Work task: In the passage on Bush and the financial crisis, rewrite the part that opens with the words containing "Shortly after his" and closes with "in the day.", replacing "rescue package" with "bailout plan".

Shortly after his remarks, Bush called congressional leaders with whom the administration would be negotiating through the weekend to devise a rescue package. He spoke to Senate Majority Leader Harry Reid, D-Nev., House Speaker Nancy Pelosi, D-Calif., and Senate Republican leader Mitch McConnell. He planned to reach House Republican leader John Boehner later in the day.

The administration wants to see a package emerge from the weekend, to lend calm to Monday morning’s market openings, said Keith Hennessey, the director of the president’s economic council. The goal is to have something passed by Congress by the end of next week, when lawmakers recess for the elections.

“This is a pivotal moment for America’s economy,” Bush said in his most extensive remarks this week on the crisis. He said that a financial contagion that began with low-quality home mortgages had “spread throughout our financial system” and frozen many financial transactions.

The president said the federal government should interfere in the marketplace “only when necessary,” and that this is one of those times. “Given the precarious state of today’s financial markets, and their vital importance to the daily lives of the American people, government intervention is not only warranted, it is essential,” he said.

Supplied material:
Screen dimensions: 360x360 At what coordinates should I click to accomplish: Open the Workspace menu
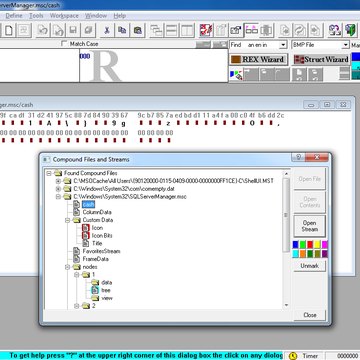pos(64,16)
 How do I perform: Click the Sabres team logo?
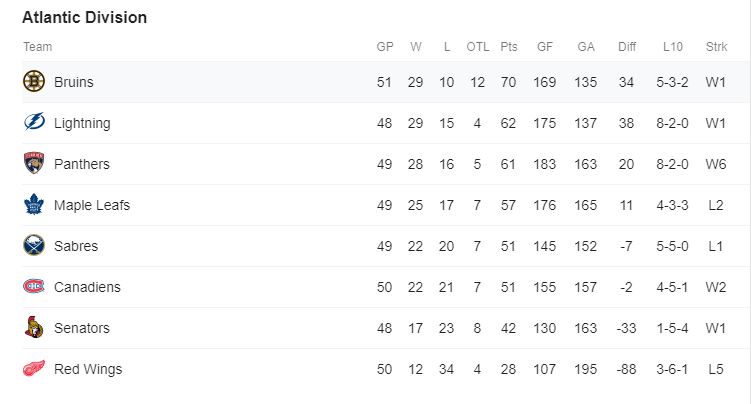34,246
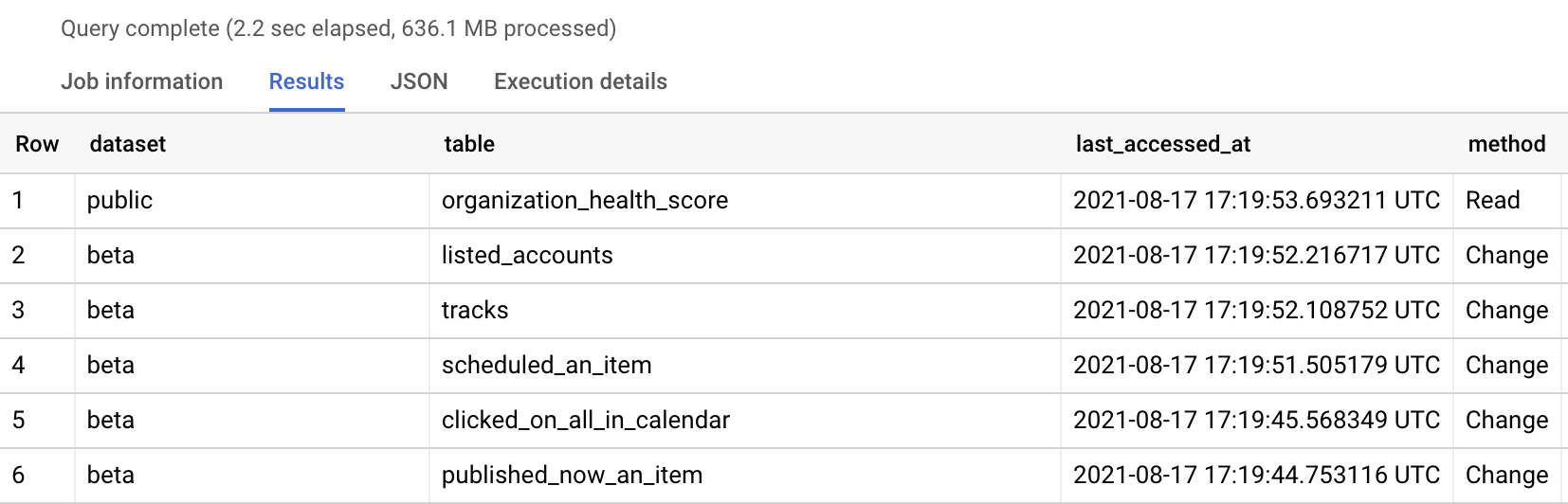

Exercise answer:
Shortly after his remarks, Bush called congressional leaders with whom the administration would be negotiating through the weekend to devise a bailout plan. He spoke to Senate Majority Leader Harry Reid, D-Nev., House Speaker Nancy Pelosi, D-Calif., and Senate Republican leader Mitch McConnell. He planned to reach House Republican leader John Boehner later in the day.